REQUIREMENT.
Every single entry needs to appear again exactly as given.

[Data entries]
:::::

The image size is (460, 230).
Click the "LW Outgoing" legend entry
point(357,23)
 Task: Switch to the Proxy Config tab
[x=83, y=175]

:::::

SOLVED PROBLEM.
The image size is (460, 230).
Click the "LW Outgoing" legend entry
point(357,23)
 Task: Switch to the Proxy Config tab
[x=83, y=175]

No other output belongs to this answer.